Pourtant le cyber fait partie des enjeux fondamentaux. Car il concerne chacun d’entre nous dans sa vie quotidienne, à domicile comme au travail. Il concerne encore plus nos enfants, qui vivront dans un univers totalement numérisé. Et il est illusoire de penser que la cybersécurité n’est qu’une affaire purement technologique, sous la seule responsabilité d'ingénieurs. Pour Imade Elbaraka, Associé cybersécurité de Deloitte, “Nous devons aller au-delà des démarches de sensibilisation, encore insuffisantes, afin de créer une « culture cyber » au sein de la population française”. L’ANSSI l’indique même en slogan depuis 2019 : “Tous connectés, tous impliqués, tous responsables”.

Les investissements augmentent mais le compte n’y est toujours pas

Financièrement, le compte n’y est pas. Les investissements nationaux sont devenus significatifs (1 milliard d'euros sur 5 ans jusqu’en 2025 pour le plan national d’accélération cyber, dévoilé en 2021 - soit 200 millions d’euros annuels2). Mais cet effort est, somme toute, relativement limité en proportion3. Pour comparaison, la stratégie nationale de cybersécurité britannique, sur la période 2021-2025, annoncée à 2,6 milliard de pounds, soit près de 3 milliards d’euros. Trois fois plus. Avec une dépense annuelle de l’ordre de 1 pour mille dédiée au sujet cyber, l’effort financier de l’Etat Français n’est manifestement pas adapté aux enjeux.
────────────────────
## TRAVAIL DEMANDÉ
- a) Résumez l'extrait choisi en deux phrases.
- b) Répondez à ces questions sur l'extrait choisi :
(i) Depuis quelle année l'ANSSI emploie-t-elle le slogan « Tous connectés, tous impliqués, tous responsables » ?
(ii) Quel montant annuel représente le plan national d'accélération cyber ?
(iii) Quelle fonction Imade Elbaraka occupe-t-il chez Deloitte ?
- c) Recopiez le passage de l'extrait choisi qui commence par « Les investissements augmentent » et se poursuit jusqu'à « adapté aux enjeux. ».
La liste ci-après provient d'une source distincte.

## BLOC DE DONNÉES
────────────────────
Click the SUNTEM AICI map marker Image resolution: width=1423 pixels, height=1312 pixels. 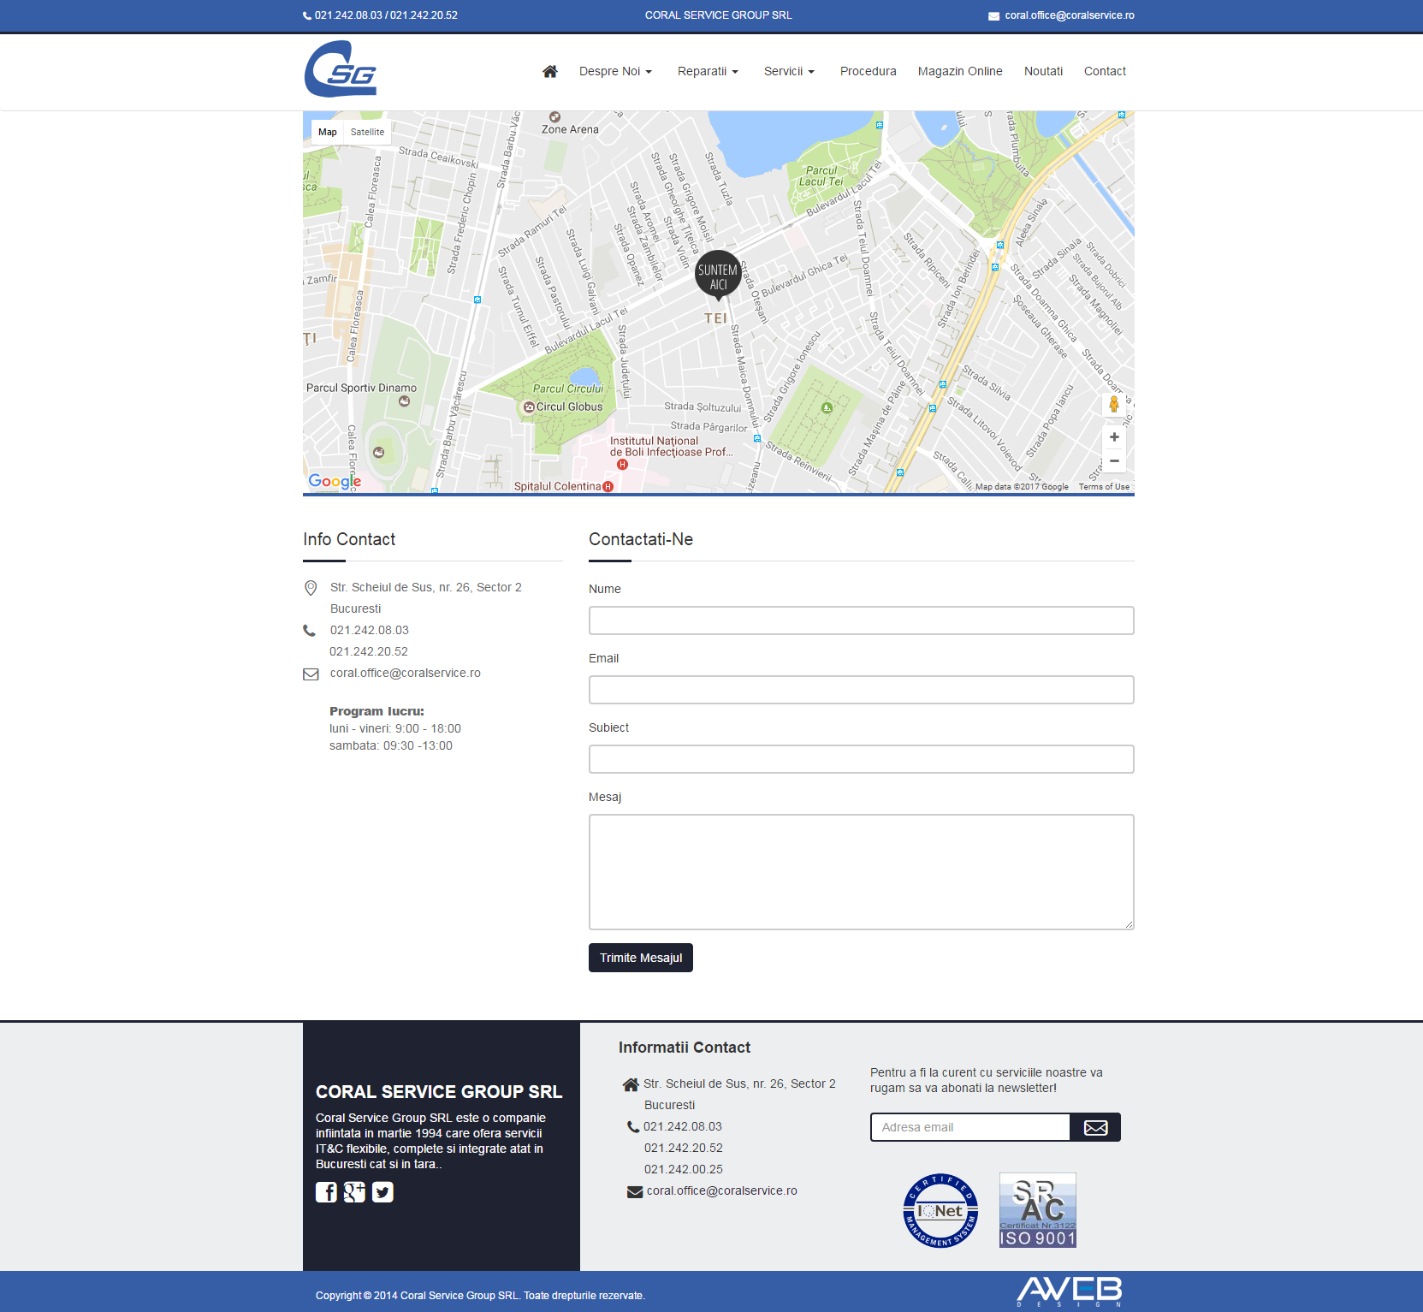(x=718, y=276)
────────────────────
## RÉPONSES PAR CONSIGNE
- a) La cybersécurité est un enjeu fondamental qui touche chacun au quotidien et ne relève pas seulement des ingénieurs, d'où l'appel à créer une « culture cyber » au sein de la population française. Les investissements nationaux sont devenus significatifs, avec 1 milliard d'euros sur 5 ans pour le plan national d'accélération cyber, mais l'effort reste limité : la stratégie britannique est trois fois plus dotée, et l'effort financier de l'État français n'est pas adapté aux enjeux.

- b)
(i) Depuis 2019.
(ii) 200 millions d'euros par an.
(iii) Associé cybersécurité.

- c)
Les investissements augmentent mais le compte n’y est toujours pas

Financièrement, le compte n’y est pas. Les investissements nationaux sont devenus significatifs (1 milliard d'euros sur 5 ans jusqu’en 2025 pour le plan national d’accélération cyber, dévoilé en 2021 - soit 200 millions d’euros annuels2). Mais cet effort est, somme toute, relativement limité en proportion3. Pour comparaison, la stratégie nationale de cybersécurité britannique, sur la période 2021-2025, annoncée à 2,6 milliard de pounds, soit près de 3 milliards d’euros. Trois fois plus. Avec une dépense annuelle de l’ordre de 1 pour mille dédiée au sujet cyber, l’effort financier de l’Etat Français n’est manifestement pas adapté aux enjeux.